In some embodiments, the inner diameter wall of the supporting structure is stiffer than the wall that is in direct contact with the anterolateral and posteromedial aspects of the valve, allowing for expansion only in the anterolateral-posteromedial directions, promoting waist formation and maximal seal. The supporting structure inner diameter wall may be stiffer and more durable to filling pressures, enabling a fixed inner diameter, thus avoiding concentric expansion and cavitary volume compromise on either side of the valve annulus. An additional nitinol (or any other suitable material) support may be added to the inner supporting structure wall for further reinforcement.

Reference is made to FIGS. 2A-2C showing top views of different possible configurations of one shapeable element of the deployed supporting structure according to some embodiments of the presently disclosed subject matter. As described above, the shapeable element is a closed-loop element not limited to any particular geometrical configuration. The shapeable element may have various shapes, sizes, or widths. Each shapeable element of the plurality of shapeable elements may be a different one from the other or identical. The shapeable element may have asymmetrical shape.

In some cases, irregular anatomical structures are situated close to important anatomical structures (i.e. left ventricular outflow tract anteriorly to the mitral valve), thus stressing the importance of leaving these structures unharmed. For this reason, the shapeable elements of the presently disclosed subject matter may only allow radial expansion in specific vectors whilst avoiding delicate structures. As shown in the non-limiting example of FIG. 2A, the shapeable element may have a non-symmetrical shape including a circular portion and an elliptical portion (D-shape). Alternatively, as shown in the non-limiting example of FIG. 2B, the shape of the shapeable element may define a bulge bending outward the circular/elliptical portion. The configuration shown in FIG. 2C, in which the shapeable element has a symmetrical shape including an elliptical portion and a bulge portion enables to provide 270 degrees of sealing because of the anterior portion of the shapeable material may be semi-rigid, thus not allowing expansion of the flexible material in this specific vector. This 270-degree sealing of the shapeable element facilitates an optimal sealing effect between the structure and the native tissue while avoiding contact and/or harm with/to adjacent anatomical structures.

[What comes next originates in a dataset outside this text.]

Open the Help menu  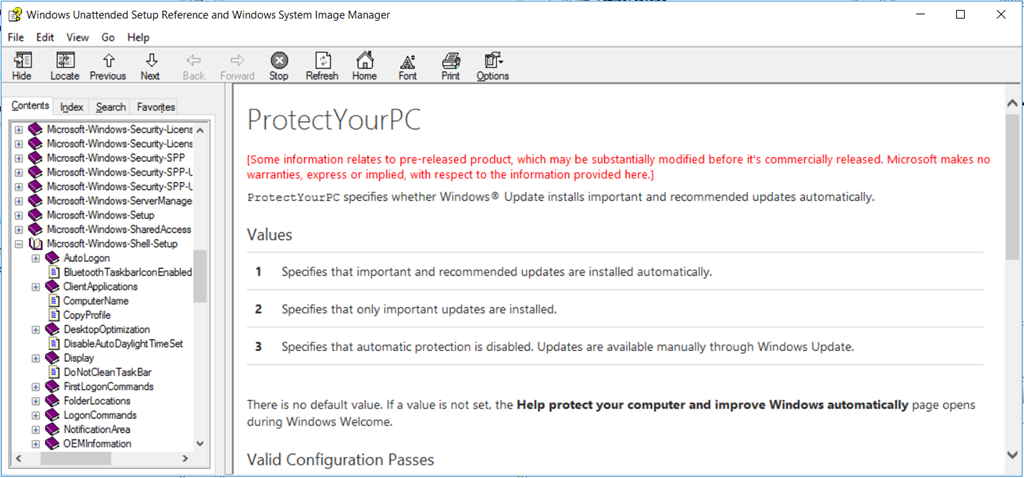138,37
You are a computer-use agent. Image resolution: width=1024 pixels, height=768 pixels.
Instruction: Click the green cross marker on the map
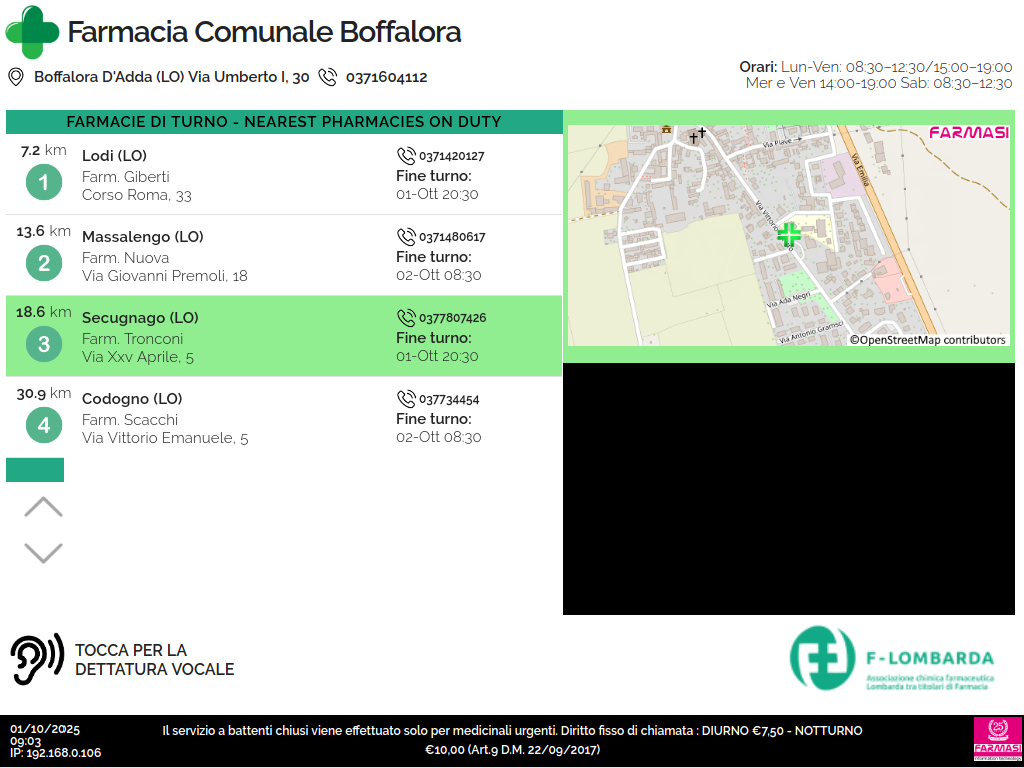(x=789, y=234)
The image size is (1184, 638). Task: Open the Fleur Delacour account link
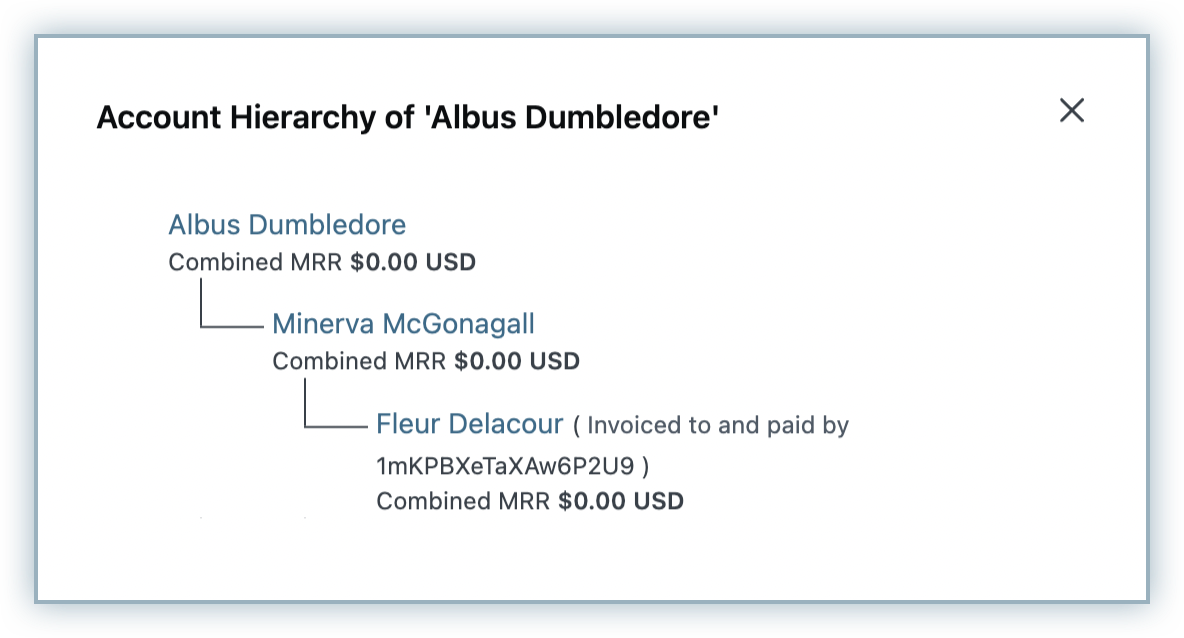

Reference is made to FIGS. 2D-2F showing isometric views of a possible configuration of the deployed supporting structure according to some embodiments of the presently disclosed subject matter. More specifically, an external view of the whole deployed supporting structure is shown in FIG. 2D. A cross-sectional view of the deployed supporting structure, showing a cross-sectional view of the inner elements: the shapeable elements and the reinforcing expandable elements surrounded by the flexible carrying element is shown in FIG. 2E. FIG. 2F shows an external view of the whole deployed supporting structure including the shapeable elements and the reinforcing expandable elements without the flexible carrying element.

Reference is made to FIGS. 3A-3D, showing inner front views of a possible configuration of the different elements of the deployed supporting structures 200A-200D according to some embodiments of the present disclosure. The plurality of reinforcing expandable elements 206A, 206A′, 206B, 206B′, 206C and 206C′ as well as the shapeable elements 204A and 204B are engulfed/embedded by/with the flexible carrying element 202. In a specific and non-limiting example, each of the plurality of reinforcing expandable elements 206A, 206B, and 206C may have a semi-open or closed-loop configuration providing annular stability. As illustrated in FIGS. 3A-3D, the plurality of reinforcing expandable elements 206A, 206A′, 206B, 206B′, 206C and 206C′ may have different or identical shapes and/or diameters and/or widths. In this specific and non-limiting example, the plurality of reinforcing expandable elements 206A, 206B, and 206C may be configured as three flexible closed-loop or semi-open circular elements 206A, 206B, and 206C (i.e. atrial, annular, and ventricular) made of any stiff and flexible material such as nitinol. In this specific and non-limiting example, the closed-loop or semi-open circular elements may have a stent-like pattern as illustrated in 206A, 206C or sinusoidal pattern as illustrated in 206A′, 206B, 206C′ allowing flexibility and conformability. This way, it allows stability on the one hand and relative flexibility, since the plurality of reinforcing expandable elements 206A, 206A′, 206B, 206B′, 206C and 206C′ is able to expand (due to its pattern-e.g. stent like or sinus) its diameter in response to the radial force applied by the opening of the biosynthetic valve.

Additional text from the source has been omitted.